As the Nubian rose effortlessly to his feet, so Pharaoh spoke to him again. “I see you are alone. Did your wife fear to cross Nubia’s borders? Does she not know that Pharaoh protects his guests?”

“Most high Son of Re, of Heaven itself,” the black ambassador answered, calm and completely unruffled. “Such are my duties that I deemed it unwise to take a wife. A traveler in distant lands and places cannot be a father to his children, and as a representative of king and country I am—”

“A dutiful man,” Khasathut cut him short, “—if a trifle long-winded. Yes, I can see that. Very well, you may go. Convey my compliments to the young king. Perhaps N’jakka would deign to visit me in person one day? Perhaps, too, he will bring me back my impi?”

“The affairs of a king, Omnipotent One, are—”

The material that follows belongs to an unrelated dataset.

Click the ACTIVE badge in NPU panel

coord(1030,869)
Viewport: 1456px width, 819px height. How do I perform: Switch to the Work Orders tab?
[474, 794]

“I know, I know!” Pharaoh testily boomed. “And what of the affairs of a God-king? Do you think they are any less? No matter. Perhaps one day I might order N’jakka to attend me....” He let the threat hang in the air for a moment, then dismissed the ambassador with the merest twitch of his hand. “Go now—go!” he said, and turned his great face slowly away from him.

This was a bad start and the forty or so remaining dignitaries were immediately apprehensive; but as the audiences continued and Pharaoh appeared to regain his humor, so they began to relax. Khasathut next spoke to a hooded Theraen priest of Anubis, called to Asorbes to attend to the ritual interment of a deceased official; then to an aging governor of Peh-il, a southern river town; until at last Harsin Ben Ibizin and his family were called forward. All five took up positions at a respectful distance and the children dutifully waited until their parents kneeled and bowed their heads before they also prostrated themselves before the God-king.

“Up, all,” commanded the Pharaoh in that awe-inspiring voice, and the younger Ibizins were quick to be on their feet and offering assistance to their elders.